To avoid periodontal disease and maintain good oral hygiene, brush twice a day; replace your toothbrush every three months; floss daily; avoid candy and sugary foods; avoid smoking and other forms of tobacco. If you notice gum which are red, tender or swollen, bleeding gums or loose teeth, contact your dentist. Avoid major dental fixes as they may require introduction of anaesthesia, which is a no-no during pregnancy.
To prevent the problems related to constipation, eat a well balanced diet high in fibre. Ensure that your fluid intake is adequate and that you carry out permitted forms and levels of exercise daily.
Personal hygiene of your partner is equally important, as contact with them may transmit unwanted bacteria/ microbes. Never use the same towel.
Wash your hands with anti-bacterial soap before and during food preparation. Ensure that you wash the front and back of your hands, beneath your fingernails and between your fingers.
Dry your hands after washing. Dampness generates more bacteria. Ensure that you dry them on a clean hand towel or tissue/ kitchen paper.
Try to have piping hot meals, as heat destroys bacteria and other germs. When re-heating, ensure that the meal is very hot and not so-so. Do not re-heat more than once. Chilled or frozen foods must be kept frozen till right before cooking. Lukewarm or moist conditions are best for festering germs so avoid them.
Avoid cross-contamination by washing your hands after handling raw foods, wiping up spillages immediately, cleaning kitchen surfaces with soapy, hot water etc.
Storage of raw foods and cooked foods should be compartmentalised in the fridge. Food must be covered at all times.
Try to avoid food from outside as much as possible as the conditions under which it was prepared are unknown to you, as is the cleanliness of the cutlery, crockery and glassware etc.
Avoid like plague, the following:
Cheeses such as brie, camembert, soft blue-veined cheeses etc., as well as unpasteurised cheeses and milk.
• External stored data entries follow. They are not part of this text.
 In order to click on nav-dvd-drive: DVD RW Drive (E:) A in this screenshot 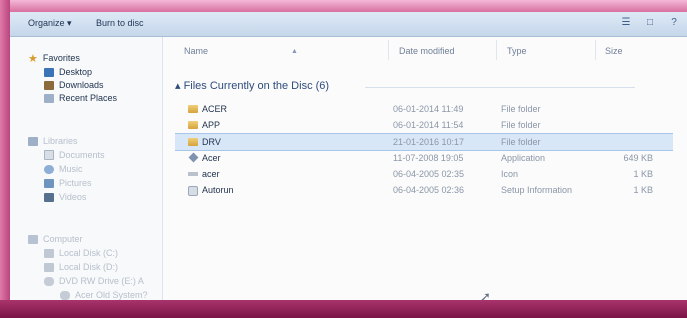, I will do `click(94, 281)`.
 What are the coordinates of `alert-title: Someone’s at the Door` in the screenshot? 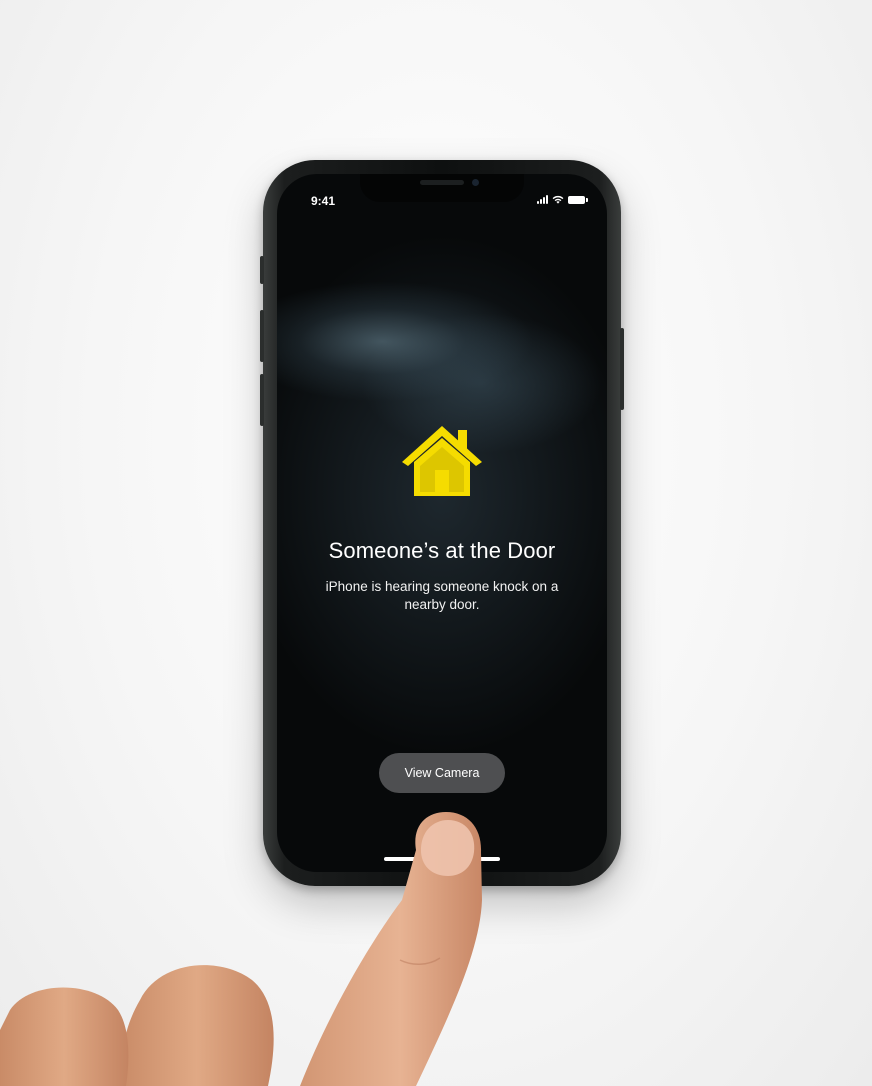 It's located at (442, 550).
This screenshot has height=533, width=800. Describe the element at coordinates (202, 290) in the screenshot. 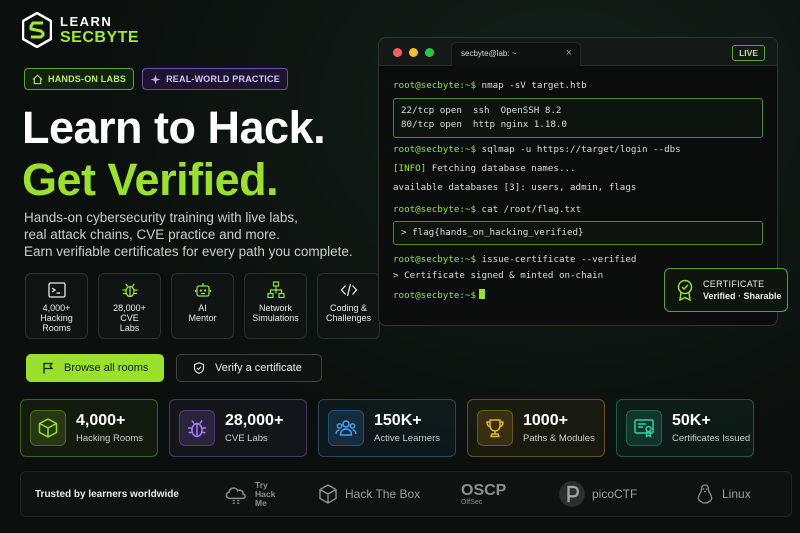

I see `robot-icon` at that location.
Consuming raw or runny eggs (ensure they are hard boiled and the white and yolk are solid);
Avoid spicy, greasy and salty foods
Avoid ginger (dry and fresh) as well as pepper (black and white) if you suffer from recurring incidences of acidity.
Avoid eating citrus fruits such as orange, lemon, tomatoes, sweet lime, etc. These are rich sources of Vitamin C but can worsen acidity, especially eaten on an empty stomach
Mousse, fresh homemade ice cream and mayonnaise from delis or restaurants as they may contain raw egg; liver and high sources of Vitamin A.
Pink or ‘medium rare’ meats, and cured meats; raw fish or raw shellfish such as oysters, and any fish (shark, swordfish, marlin, tuna contain mercury!) other than ‘oily fish’ (but under no circumstance should you have even permitted fish more than twice a week).
Alcohol reaches your baby through the bloodstream and placenta. It leads to serious birth defects. Ignore all-together, during pregnancy and while nursing.
Your daily intake of caffeine (via coffee, tea, cola and energy drinks) may cause a low birth weight or miscarriage. Limit your intake to 200 mg a day. Avoid altogether if you can.
Smoking is an absolute no-no. It may cause miscarriage, premature birth, low birth weight, cot death, and loss of baby at birth, nausea and vomiting and placental abruption.
It may seem like a lot to process, but some of the recommendations may be inculcated in your everyday routine and shall benefit you if you continue them even after pregnancy. Stay clean, eat clean, stay fit!
Disclaimer: Please consult your medical practitioner before following any diet/ hygiene recommendations.